Saved data entries:
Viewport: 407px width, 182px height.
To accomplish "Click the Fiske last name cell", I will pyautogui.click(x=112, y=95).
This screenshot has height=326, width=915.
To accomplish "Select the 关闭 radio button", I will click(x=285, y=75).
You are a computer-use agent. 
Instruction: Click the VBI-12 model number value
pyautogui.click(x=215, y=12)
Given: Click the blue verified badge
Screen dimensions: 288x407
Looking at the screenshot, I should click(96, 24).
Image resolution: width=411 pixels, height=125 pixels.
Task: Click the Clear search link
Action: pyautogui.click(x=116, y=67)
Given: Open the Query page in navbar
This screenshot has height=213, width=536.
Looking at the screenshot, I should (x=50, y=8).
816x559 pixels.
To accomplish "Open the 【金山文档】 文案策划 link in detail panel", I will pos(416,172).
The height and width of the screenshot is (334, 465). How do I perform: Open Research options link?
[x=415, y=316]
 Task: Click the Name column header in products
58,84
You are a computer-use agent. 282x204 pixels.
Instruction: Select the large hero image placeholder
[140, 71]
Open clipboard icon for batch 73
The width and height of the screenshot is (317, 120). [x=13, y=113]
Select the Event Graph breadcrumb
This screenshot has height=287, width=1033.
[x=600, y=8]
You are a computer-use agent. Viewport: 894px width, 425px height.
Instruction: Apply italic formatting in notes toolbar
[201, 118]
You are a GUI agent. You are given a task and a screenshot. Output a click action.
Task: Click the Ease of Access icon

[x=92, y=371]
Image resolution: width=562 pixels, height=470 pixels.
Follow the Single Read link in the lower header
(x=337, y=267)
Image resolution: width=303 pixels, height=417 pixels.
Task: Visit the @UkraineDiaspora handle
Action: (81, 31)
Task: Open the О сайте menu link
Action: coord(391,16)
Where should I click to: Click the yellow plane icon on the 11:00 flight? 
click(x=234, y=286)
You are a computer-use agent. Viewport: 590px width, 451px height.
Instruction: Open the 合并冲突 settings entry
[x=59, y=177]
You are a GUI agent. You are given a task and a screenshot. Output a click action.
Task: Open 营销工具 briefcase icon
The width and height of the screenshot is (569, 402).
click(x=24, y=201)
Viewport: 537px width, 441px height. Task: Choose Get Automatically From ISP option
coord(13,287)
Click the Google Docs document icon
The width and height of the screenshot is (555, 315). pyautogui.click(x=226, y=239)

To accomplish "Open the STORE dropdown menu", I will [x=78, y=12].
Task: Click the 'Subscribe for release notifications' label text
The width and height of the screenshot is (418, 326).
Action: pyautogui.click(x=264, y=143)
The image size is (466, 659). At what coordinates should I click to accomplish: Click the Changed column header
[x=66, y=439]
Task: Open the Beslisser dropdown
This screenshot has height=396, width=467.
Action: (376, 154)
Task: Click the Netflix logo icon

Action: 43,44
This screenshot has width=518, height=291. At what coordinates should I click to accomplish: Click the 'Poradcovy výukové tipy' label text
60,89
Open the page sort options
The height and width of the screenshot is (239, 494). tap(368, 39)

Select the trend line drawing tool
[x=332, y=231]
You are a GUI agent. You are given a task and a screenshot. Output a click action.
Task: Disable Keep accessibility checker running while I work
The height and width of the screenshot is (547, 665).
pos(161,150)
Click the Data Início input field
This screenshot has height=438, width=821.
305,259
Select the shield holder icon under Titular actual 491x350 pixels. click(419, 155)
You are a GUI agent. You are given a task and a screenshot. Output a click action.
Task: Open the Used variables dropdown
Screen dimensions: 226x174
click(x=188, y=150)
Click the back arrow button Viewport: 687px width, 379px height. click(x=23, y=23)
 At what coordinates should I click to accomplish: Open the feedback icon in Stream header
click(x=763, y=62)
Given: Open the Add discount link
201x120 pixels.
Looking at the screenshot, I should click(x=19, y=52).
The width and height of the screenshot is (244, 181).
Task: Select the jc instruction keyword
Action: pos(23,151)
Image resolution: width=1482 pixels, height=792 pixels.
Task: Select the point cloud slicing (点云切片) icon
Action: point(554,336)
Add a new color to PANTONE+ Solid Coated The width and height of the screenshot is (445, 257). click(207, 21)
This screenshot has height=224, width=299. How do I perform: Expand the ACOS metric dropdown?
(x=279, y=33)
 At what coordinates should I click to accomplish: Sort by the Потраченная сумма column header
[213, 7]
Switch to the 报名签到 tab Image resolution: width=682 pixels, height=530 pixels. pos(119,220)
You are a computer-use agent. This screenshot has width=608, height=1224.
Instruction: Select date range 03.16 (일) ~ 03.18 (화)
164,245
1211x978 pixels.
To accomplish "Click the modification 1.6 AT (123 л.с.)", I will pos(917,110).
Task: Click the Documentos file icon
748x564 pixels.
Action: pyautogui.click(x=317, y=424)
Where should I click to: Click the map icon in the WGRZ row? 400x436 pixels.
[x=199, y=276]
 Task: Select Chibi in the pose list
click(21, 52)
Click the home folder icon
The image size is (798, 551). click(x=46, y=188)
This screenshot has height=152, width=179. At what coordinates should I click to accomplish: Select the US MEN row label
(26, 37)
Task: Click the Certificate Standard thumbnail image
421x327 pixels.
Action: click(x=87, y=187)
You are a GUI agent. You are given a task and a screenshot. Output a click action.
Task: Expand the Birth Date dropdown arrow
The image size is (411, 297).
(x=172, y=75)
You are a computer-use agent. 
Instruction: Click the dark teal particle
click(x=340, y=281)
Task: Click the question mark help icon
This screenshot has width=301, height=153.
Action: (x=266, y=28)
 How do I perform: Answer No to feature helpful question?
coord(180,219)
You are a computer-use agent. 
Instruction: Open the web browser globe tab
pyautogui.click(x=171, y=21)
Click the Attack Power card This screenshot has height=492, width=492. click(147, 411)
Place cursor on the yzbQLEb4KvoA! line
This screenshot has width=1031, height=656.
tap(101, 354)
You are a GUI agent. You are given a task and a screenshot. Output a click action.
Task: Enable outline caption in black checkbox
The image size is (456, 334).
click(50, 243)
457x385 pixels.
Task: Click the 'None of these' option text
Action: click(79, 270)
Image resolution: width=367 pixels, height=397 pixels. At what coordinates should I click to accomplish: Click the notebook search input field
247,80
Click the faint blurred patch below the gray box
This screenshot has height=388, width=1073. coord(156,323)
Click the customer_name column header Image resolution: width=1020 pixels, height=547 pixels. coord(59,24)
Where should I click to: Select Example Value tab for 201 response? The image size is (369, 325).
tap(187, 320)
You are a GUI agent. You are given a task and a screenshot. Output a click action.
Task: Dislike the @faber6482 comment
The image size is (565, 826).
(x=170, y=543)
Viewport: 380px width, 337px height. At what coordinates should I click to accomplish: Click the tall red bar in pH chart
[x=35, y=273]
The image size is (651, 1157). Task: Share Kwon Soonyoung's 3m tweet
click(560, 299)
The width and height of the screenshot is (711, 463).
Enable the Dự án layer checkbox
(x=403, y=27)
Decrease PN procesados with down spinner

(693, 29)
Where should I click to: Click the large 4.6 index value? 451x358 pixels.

▶ **WHAT TO DO**
All of the entries above need to be output again exactly.

▶ **SOLUTION FOR THIS EXERCISE**
Viewport: 407px width, 182px height.
To accomplish "Click the Fiske last name cell", I will pyautogui.click(x=112, y=95).
This screenshot has height=326, width=915.
To accomplish "Select the 关闭 radio button", I will click(x=285, y=75).
You are a computer-use agent. 
Instruction: Click the VBI-12 model number value
pyautogui.click(x=215, y=12)
Given: Click the blue verified badge
Screen dimensions: 288x407
Looking at the screenshot, I should click(96, 24).
Image resolution: width=411 pixels, height=125 pixels.
Task: Click the Clear search link
Action: pyautogui.click(x=116, y=67)
Given: Open the Query page in navbar
This screenshot has height=213, width=536.
Looking at the screenshot, I should (x=50, y=8).
816x559 pixels.
To accomplish "Open the 【金山文档】 文案策划 link in detail panel", I will pos(416,172).
The height and width of the screenshot is (334, 465). How do I perform: Open Research options link?
[x=415, y=316]
 Task: Click the Name column header in products
58,84
You are a computer-use agent. 282x204 pixels.
Instruction: Select the large hero image placeholder
[140, 71]
Open clipboard icon for batch 73
The width and height of the screenshot is (317, 120). [x=13, y=113]
Select the Event Graph breadcrumb
This screenshot has height=287, width=1033.
[x=600, y=8]
You are a computer-use agent. Viewport: 894px width, 425px height.
Instruction: Apply italic formatting in notes toolbar
[201, 118]
You are a GUI agent. You are given a task and a screenshot. Output a click action.
Task: Click the Ease of Access icon

[x=92, y=371]
Image resolution: width=562 pixels, height=470 pixels.
Follow the Single Read link in the lower header
(x=337, y=267)
Image resolution: width=303 pixels, height=417 pixels.
Task: Visit the @UkraineDiaspora handle
Action: (81, 31)
Task: Open the О сайте menu link
Action: coord(391,16)
Where should I click to: Click the yellow plane icon on the 11:00 flight? 
click(x=234, y=286)
You are a computer-use agent. Viewport: 590px width, 451px height.
Instruction: Open the 合并冲突 settings entry
[x=59, y=177]
You are a GUI agent. You are given a task and a screenshot. Output a click action.
Task: Open 营销工具 briefcase icon
The width and height of the screenshot is (569, 402).
click(x=24, y=201)
Viewport: 537px width, 441px height. Task: Choose Get Automatically From ISP option
coord(13,287)
Click the Google Docs document icon
The width and height of the screenshot is (555, 315). pyautogui.click(x=226, y=239)

To accomplish "Open the STORE dropdown menu", I will [x=78, y=12].
Task: Click the 'Subscribe for release notifications' label text
The width and height of the screenshot is (418, 326).
Action: pyautogui.click(x=264, y=143)
The image size is (466, 659). At what coordinates should I click to accomplish: Click the Changed column header
[x=66, y=439]
Task: Open the Beslisser dropdown
This screenshot has height=396, width=467.
Action: (376, 154)
Task: Click the Netflix logo icon

Action: 43,44
This screenshot has width=518, height=291. At what coordinates should I click to accomplish: Click the 'Poradcovy výukové tipy' label text
60,89
Open the page sort options
The height and width of the screenshot is (239, 494). tap(368, 39)

Select the trend line drawing tool
[x=332, y=231]
You are a GUI agent. You are given a task and a screenshot. Output a click action.
Task: Disable Keep accessibility checker running while I work
The height and width of the screenshot is (547, 665).
pos(161,150)
Click the Data Início input field
This screenshot has height=438, width=821.
305,259
Select the shield holder icon under Titular actual 491x350 pixels. click(419, 155)
You are a GUI agent. You are given a task and a screenshot. Output a click action.
Task: Open the Used variables dropdown
Screen dimensions: 226x174
click(x=188, y=150)
Click the back arrow button Viewport: 687px width, 379px height. click(x=23, y=23)
 At what coordinates should I click to accomplish: Open the feedback icon in Stream header
click(x=763, y=62)
Given: Open the Add discount link
201x120 pixels.
Looking at the screenshot, I should click(x=19, y=52).
The width and height of the screenshot is (244, 181).
Task: Select the jc instruction keyword
Action: pos(23,151)
Image resolution: width=1482 pixels, height=792 pixels.
Task: Select the point cloud slicing (点云切片) icon
Action: point(554,336)
Add a new color to PANTONE+ Solid Coated The width and height of the screenshot is (445, 257). click(207, 21)
This screenshot has height=224, width=299. How do I perform: Expand the ACOS metric dropdown?
(x=279, y=33)
 At what coordinates should I click to accomplish: Sort by the Потраченная сумма column header
[213, 7]
Switch to the 报名签到 tab Image resolution: width=682 pixels, height=530 pixels. pos(119,220)
You are a computer-use agent. This screenshot has width=608, height=1224.
Instruction: Select date range 03.16 (일) ~ 03.18 (화)
164,245
1211x978 pixels.
To accomplish "Click the modification 1.6 AT (123 л.с.)", I will pos(917,110).
Task: Click the Documentos file icon
748x564 pixels.
Action: pyautogui.click(x=317, y=424)
Where should I click to: Click the map icon in the WGRZ row? 400x436 pixels.
[x=199, y=276]
 Task: Select Chibi in the pose list
click(21, 52)
Click the home folder icon
The image size is (798, 551). click(x=46, y=188)
This screenshot has height=152, width=179. At what coordinates should I click to accomplish: Select the US MEN row label
(26, 37)
Task: Click the Certificate Standard thumbnail image
421x327 pixels.
Action: click(x=87, y=187)
You are a GUI agent. You are given a task and a screenshot. Output a click action.
Task: Expand the Birth Date dropdown arrow
The image size is (411, 297).
(x=172, y=75)
You are a computer-use agent. 
Instruction: Click the dark teal particle
click(x=340, y=281)
Task: Click the question mark help icon
This screenshot has width=301, height=153.
Action: (x=266, y=28)
 How do I perform: Answer No to feature helpful question?
coord(180,219)
You are a computer-use agent. 
Instruction: Open the web browser globe tab
pyautogui.click(x=171, y=21)
Click the Attack Power card This screenshot has height=492, width=492. click(147, 411)
Place cursor on the yzbQLEb4KvoA! line
This screenshot has width=1031, height=656.
tap(101, 354)
You are a GUI agent. You are given a task and a screenshot. Output a click action.
Task: Enable outline caption in black checkbox
The image size is (456, 334).
click(50, 243)
457x385 pixels.
Task: Click the 'None of these' option text
Action: click(79, 270)
Image resolution: width=367 pixels, height=397 pixels. At what coordinates should I click to accomplish: Click the notebook search input field
247,80
Click the faint blurred patch below the gray box
This screenshot has height=388, width=1073. coord(156,323)
Click the customer_name column header Image resolution: width=1020 pixels, height=547 pixels. coord(59,24)
Where should I click to: Select Example Value tab for 201 response? The image size is (369, 325).
tap(187, 320)
You are a GUI agent. You are given a task and a screenshot. Output a click action.
Task: Dislike the @faber6482 comment
The image size is (565, 826).
(x=170, y=543)
Viewport: 380px width, 337px height. At what coordinates should I click to accomplish: Click the tall red bar in pH chart
[x=35, y=273]
The image size is (651, 1157). Task: Share Kwon Soonyoung's 3m tweet
click(560, 299)
The width and height of the screenshot is (711, 463).
Enable the Dự án layer checkbox
(x=403, y=27)
Decrease PN procesados with down spinner

(693, 29)
Where should I click to: Click the large 4.6 index value? 451x358 pixels.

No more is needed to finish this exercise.